Le reste de l’ouvrage expose l’évolution des discours et de la place des femmes dans deux institutions montréalaises : d’un côté, La Palestre, une institution francophone mixte, gérée par des hommes et, de l’autre, le YWCA, une organisation anglophone non mixte ayant à sa tête des femmes. Divisant son analyse en trois périodes (1919-1931, 1931-1945 et 1945-1961) correspondant aux changements de propriétaires de La Palestre, l’auteure met au jour, à l’aide de l’analyse de documents d’archives, l’évolution de la place des femmes dans chacune des deux institutions, de même que les changements qui s’opèrent dans la conception de ce qui est approprié ou non pour les femmes.

À La Palestre, les femmes n’ont jamais eu accès à autant de sports que les hommes, et leurs heures d’accès à l’établissement ont toujours été moindres que celles des participants masculins.
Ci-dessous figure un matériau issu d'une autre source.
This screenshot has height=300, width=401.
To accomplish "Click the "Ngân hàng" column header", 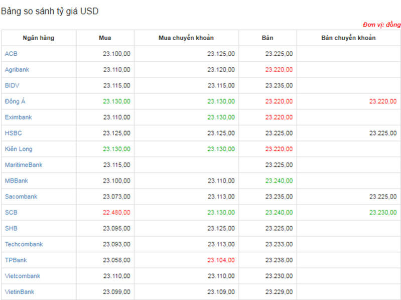I will point(39,38).
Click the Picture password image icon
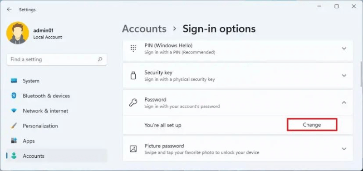Screen dimensions: 363x171 133,149
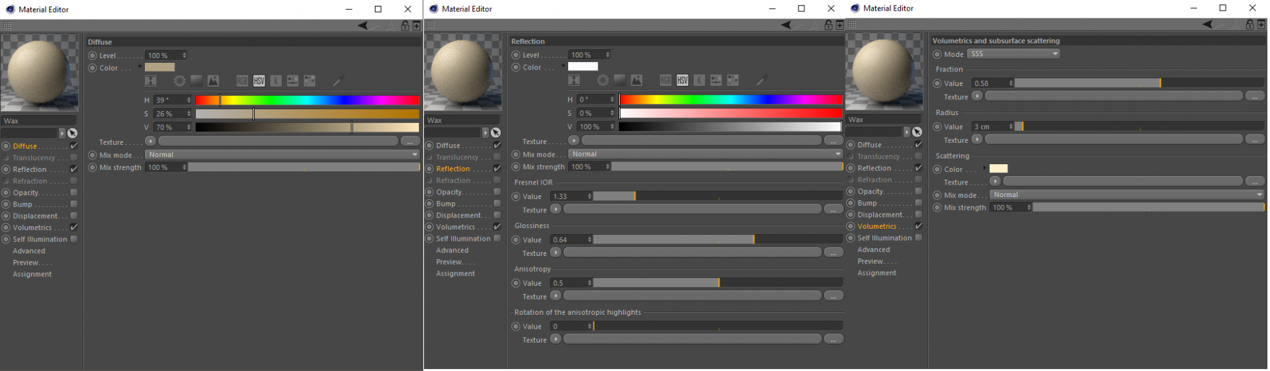Pick the eyedropper in the Diffuse panel

tap(337, 81)
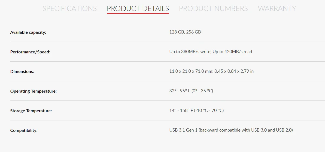325x152 pixels.
Task: Click the Dimensions label
Action: pyautogui.click(x=22, y=72)
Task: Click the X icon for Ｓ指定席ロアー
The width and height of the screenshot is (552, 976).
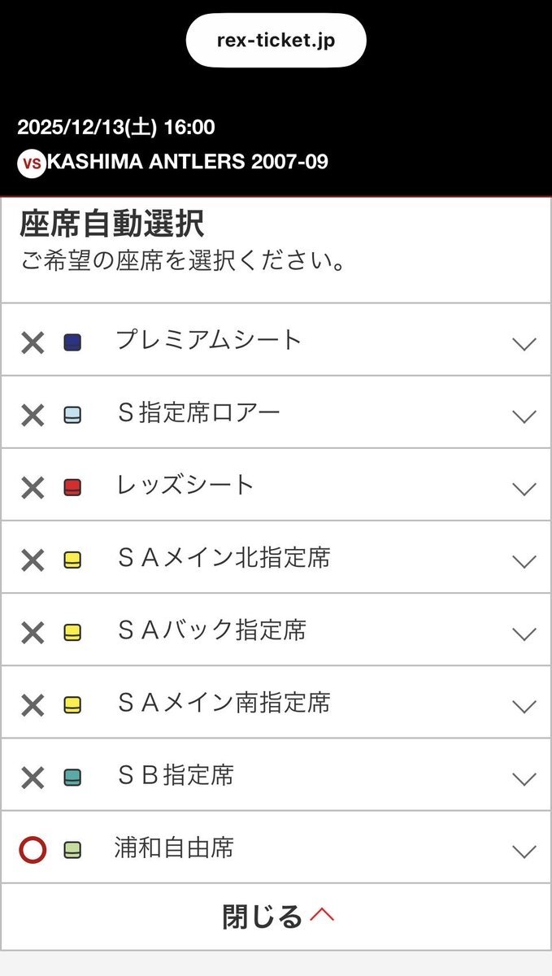Action: 33,416
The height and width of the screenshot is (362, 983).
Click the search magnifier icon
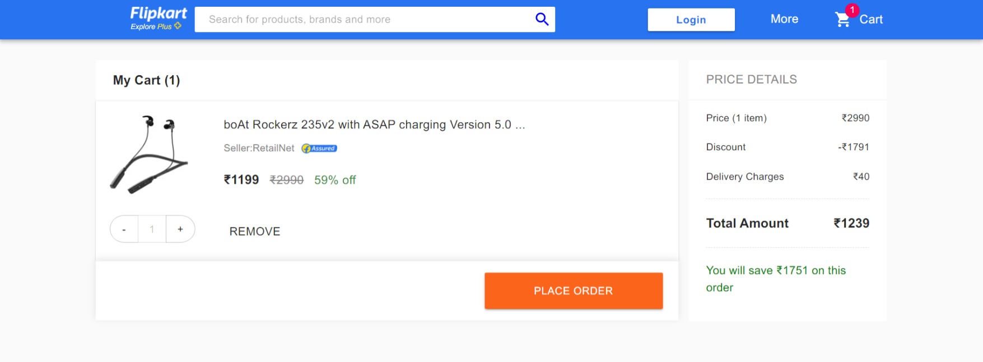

De 1931 à 1945, alors que l’Association catholique de la jeunesse canadienne-française est responsable de La Palestre, les femmes doivent plus que jamais prouver que le sport ne met pas en péril leur essence féminine. La crainte de l’immoralité est grande, et les tenues vestimentaires des sportives sont constamment source de préoccupation. Jusqu’à la sortie de la Seconde Guerre mondiale, La Palestre ne favorise pas la pratique compétitive chez les femmes, respectant ainsi leur « nature ». Toutefois, les choses changent à partir de 1945 et de plus en plus de femmes s’illustrent dans des compétitions.
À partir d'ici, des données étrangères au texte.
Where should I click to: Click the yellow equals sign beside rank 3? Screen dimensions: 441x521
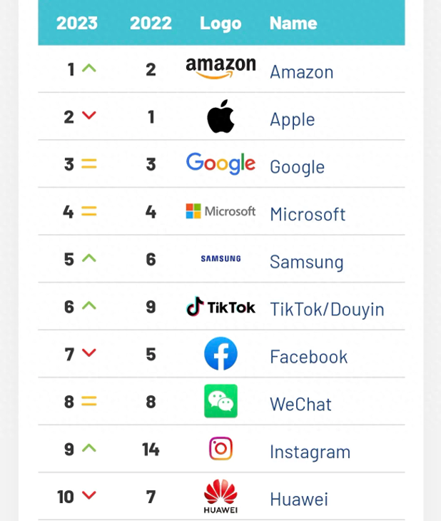pyautogui.click(x=89, y=163)
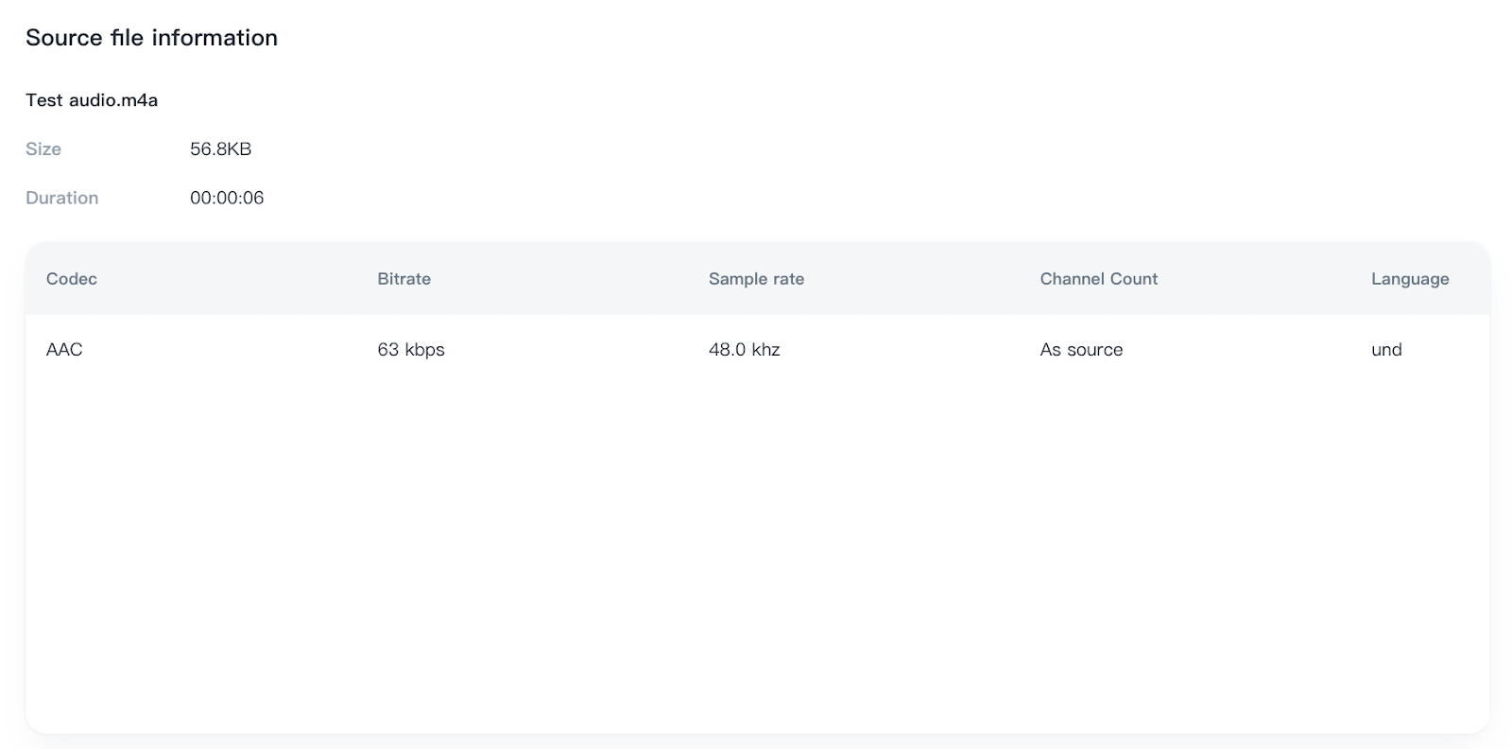Select the 63 kbps bitrate cell
Screen dimensions: 1512x749
click(411, 350)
Au YWCA, on assiste au cheminement inverse. Alors que, dans les années 1920, les performances sont au coeur de la pratique sportive féminine, l’intérêt pour la compétition va peu à peu décroître et l’accent sera mis de plus en plus sur la santé, sous l’influence des professeures d’éducation physique américaines. De ce fait, les sports d’équipes seront de plus en plus délaissés et la gymnastique verra sa popularité augmenter.

L’approche comparatiste de l’auteure permet de faire émerger efficacement les nombreux discours et contre-discours qui imprègnent la pratique sportive féminine, tant chez les francophones que chez les anglophones, et les nombreuses nuances et mises en contexte apportées par l’historienne permettent de bien saisir les paradoxes de l’époque étudiée. Si certains aspects théoriques auraient mérité un développement un peu plus long, et si la conclusion aurait pu être plus forte, la fin se présentant quelque peu abruptement en raison d’un épilogue particulièrement court, ce ne sont là que de légers bémols. Nous sommes ici en face d’un ouvrage à la documentation fournie, bien écrit, et qui nous permet d’explorer une thématique jusqu’ici trop peu étudiée.